The Australian government has leased a new site in the Pathum Wan district of Bangkok, adjacent to the Embassy of Japan, to create office accommodation for embassy staff and for the ambassador’s residence. The 16,000-square-metre facility will provide public spaces, conference rooms and outdoor areas, accommodating official receptions, exhibitions and trade displays, meetings, lectures and business missions.
As well as meeting the Department of Foreign Affairs and Trade’s physical security requirements for the protection of staff and visitors, the new chancery has been planned to meet current and future tenancy operational and technological requirements. The building configuration facilitates future expansion space if required.
The design is intended to reflect a cross-cultural presence, referencing the landforms of the Australian desert alongside Bangkok’s network of khlongs (canals). There are three buildings: the chancery, ambassador’s residence, and the entry and guardhouse pavilion.

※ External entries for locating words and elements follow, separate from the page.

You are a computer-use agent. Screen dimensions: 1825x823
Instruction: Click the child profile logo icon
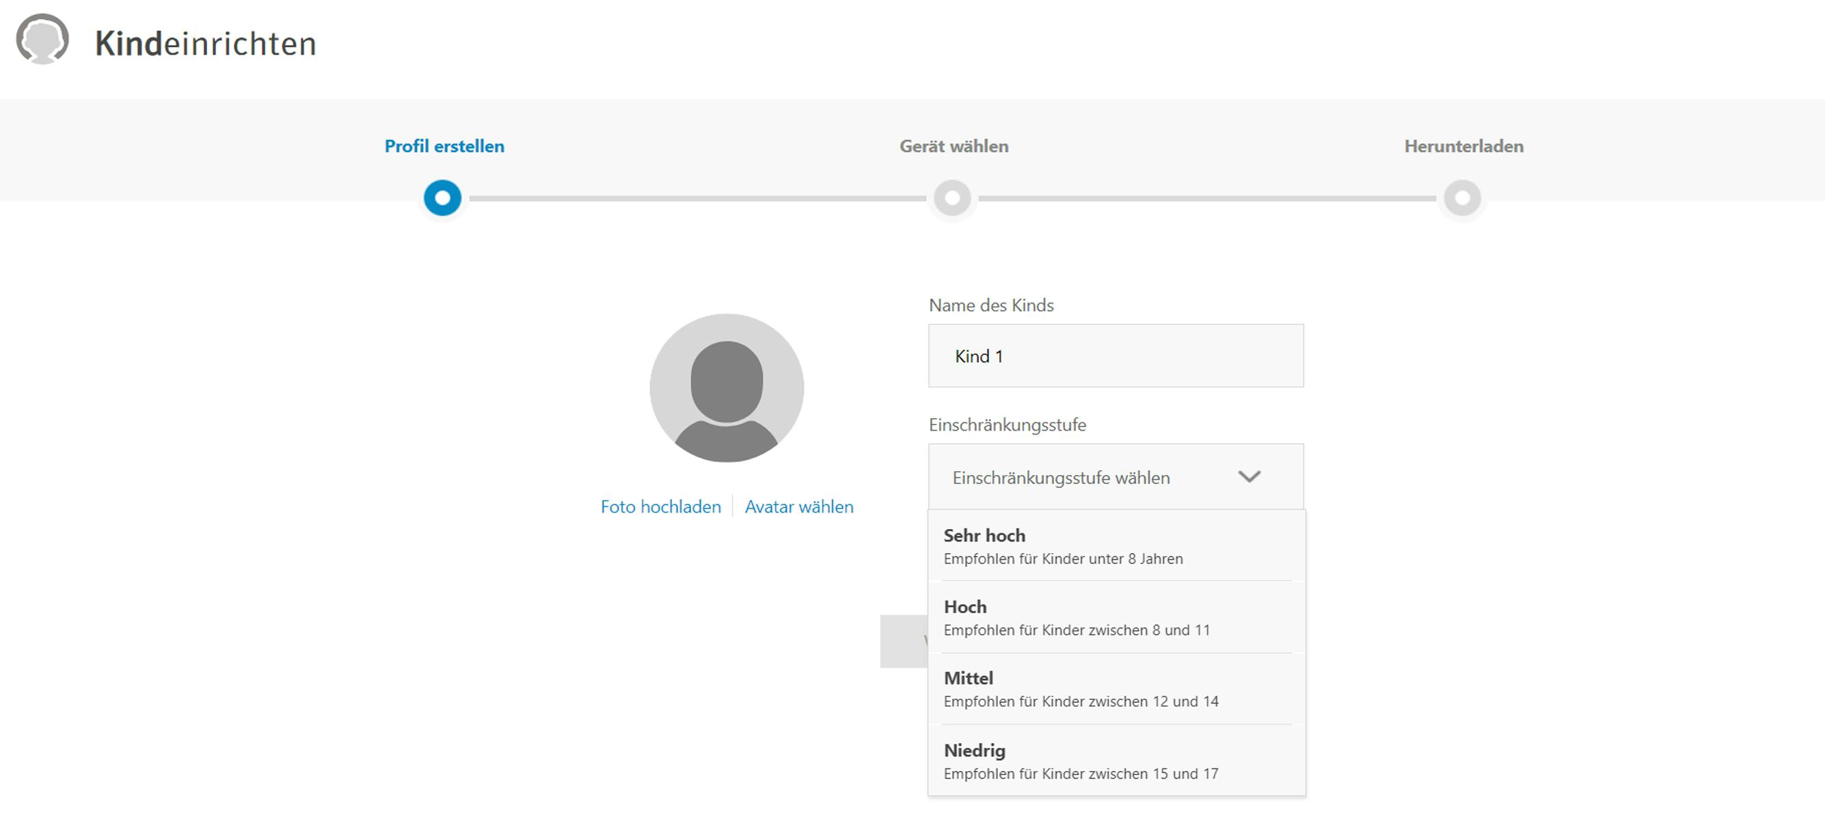coord(43,40)
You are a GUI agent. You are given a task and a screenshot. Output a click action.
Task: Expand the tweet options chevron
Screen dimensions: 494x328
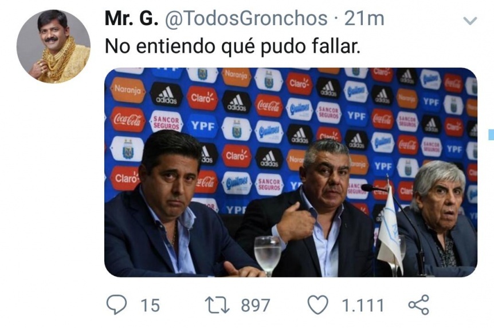[x=470, y=21]
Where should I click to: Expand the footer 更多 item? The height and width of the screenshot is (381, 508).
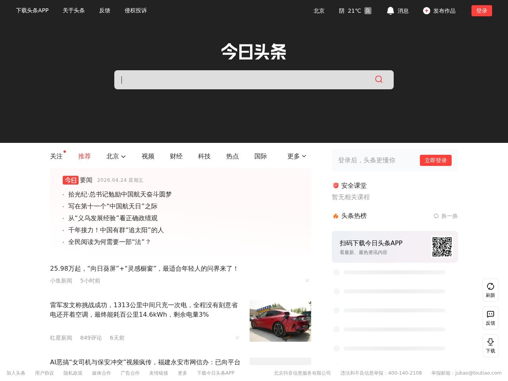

Three brick colours signify the different functions of the buildings, with Australian brick and craftspeople used to achieve the required intricacies of the design. An interesting curved design has been used for the chancery, with the interior created around a central atrium.
The secure compound also includes all infrastructure to provide full support facilities such as emergency power, sewerage treatment, potable and fire-fighting water storage, potable water treatment and basement car parking.
Quality is a priority as, unlike many buildings locally, the new embassy is designed to last for 60 years. Construction safety standards are high, as the project complies with Australian standards as well as local Thai building codes.
Australia's embassy in Bangkok represents a significant overseas mission and acts as a hub for other Australian missions in the region.
Construction commenced in 2014 and is due for completion in Q1 2017. Faithful+Gould has been involved since tender stage, representing the Australian Government’s Department of Foreign Affairs & Trade, as project managers.
We are guiding our client through the challenges of a less mature local construction environment, ensuring that quality, safety standards and scheduling are kept on track. Issues to be overcome include the competition for skilled construction workforce resources, the lengthy lead times for specialist materials from Australia and elsewhere, and the lengthy approval processes.
Throughout, we are drawing on our longstanding expertise in embassy buildings, having successfully delivered these facilities in countries including Sri Lanka, Cambodia and India.